Pioneering Russian journalist sells Nobel Peace medal for Ukraine

Muratov says most important thing ‘we want to show is that human solidarity is necessary’


Reuters June 18, 2022
Nobel Peace Prize winner for the year Dmitry Muratov takes part in a news conference at the Prime Minister's residence in Oslo, Norway December 11, 2021. PHOTO: REUTERS

Russian journalist and Nobel Peace laureate Dmitry Muratov is auctioning his Nobel medal for Ukrainian refugees, distraught at the eradication of independent media in his country, where he says fewer and fewer people support Moscow's military campaign.

Muratov is the bear-like co-founder and long-time editor-in-chief of Novaya Gazeta, a newspaper critical of the Kremlin that was itself established in 1993 with money from former Soviet president Mikhail Gorbachev's Nobel Peace Prize.

For years it defied tightening restrictions on dissenting media, but in March it finally suspended its online and print activities after it became a crime - punishable by 15 years in jail - to report anything on the conflict that veered from the government line.

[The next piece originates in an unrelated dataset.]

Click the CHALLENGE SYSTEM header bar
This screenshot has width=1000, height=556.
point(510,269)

"My country invaded another state, Ukraine. There are now 15.5 million refugees ... We thought for a long time about what we could do ... and we thought that everyone should give away something dear to them, important to them," Muratov told Reuters in an interview.

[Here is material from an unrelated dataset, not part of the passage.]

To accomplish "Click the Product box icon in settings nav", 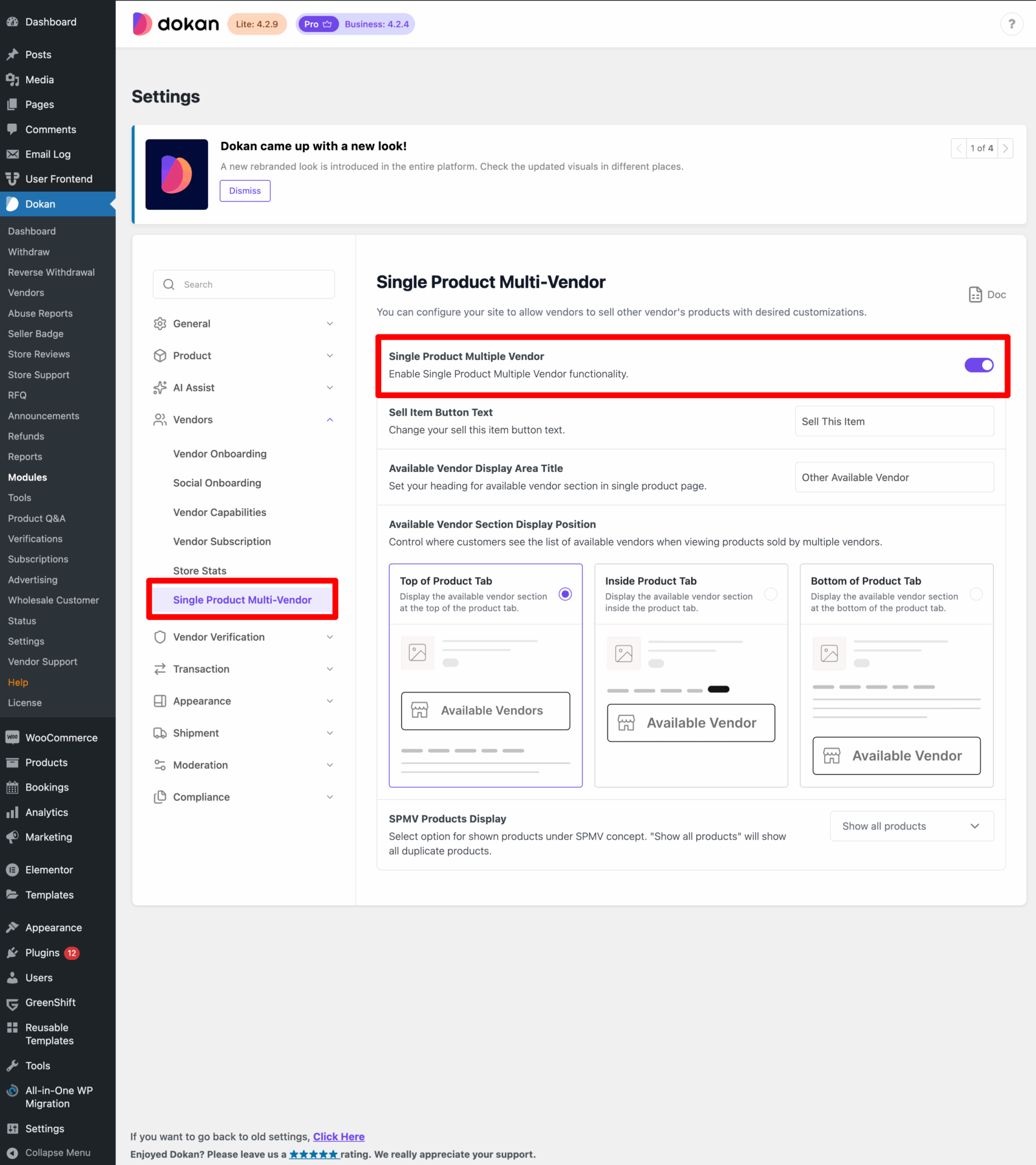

Auctioning his golden medal would mean he shared in some way in the fate of refugees who had lost their mementoes and "their past", he said.

"Now they want to take away their future, but we must make sure that their future is preserved ... the most important thing we want to say and show is that human solidarity is necessary."

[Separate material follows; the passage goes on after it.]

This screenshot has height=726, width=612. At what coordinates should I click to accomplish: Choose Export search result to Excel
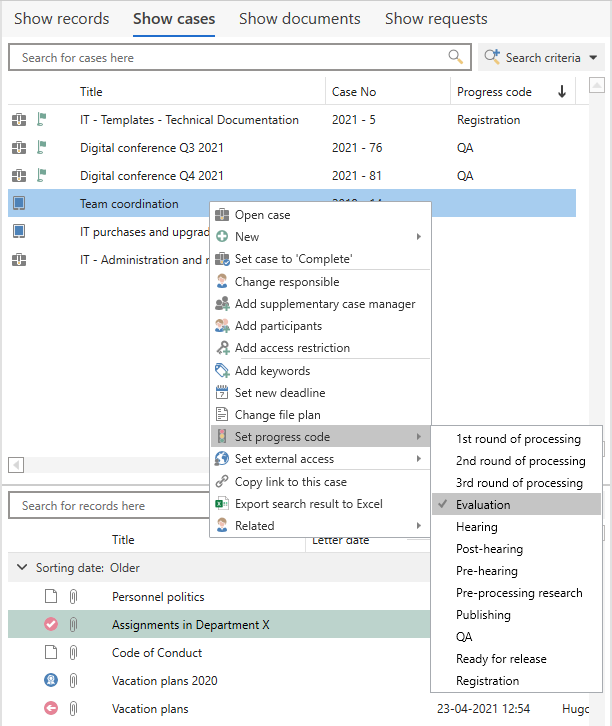(x=308, y=504)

Muratov's medal is being sold by Heritage Auctions on June 20, World Refugee Day, with the support of the prize committee.

It had called the award to Muratov and Maria Ressa, a journalist from the Philippines, an endorsement of the right to free speech that was in jeopardy around the world.

Muratov dedicated his prize to six Novaya Gazeta journalists murdered for their work, among them some of the highest-profile critics of President Vladimir Putin.

Media clampdown

He lamented the lack of a free media, and the severity of the state's crackdown on protest.

"The absence of real freedom of speech, of real exchange of opinions, of real freedom of expression is leading to the fact that people have no choice. They just have to believe what the state propagandists tell them," he said.

"There are no free media outlets. Rallies are actually banned, including in the regions. For any statement, an administrative or criminal case is initiated.

"Independent journalism is impossible in modern Russia. Content delivery is possible, for example, through the YouTube platform. It is possible to deliver some content - alternative to the state view - through VPN services. But this is getting more and more difficult every day.”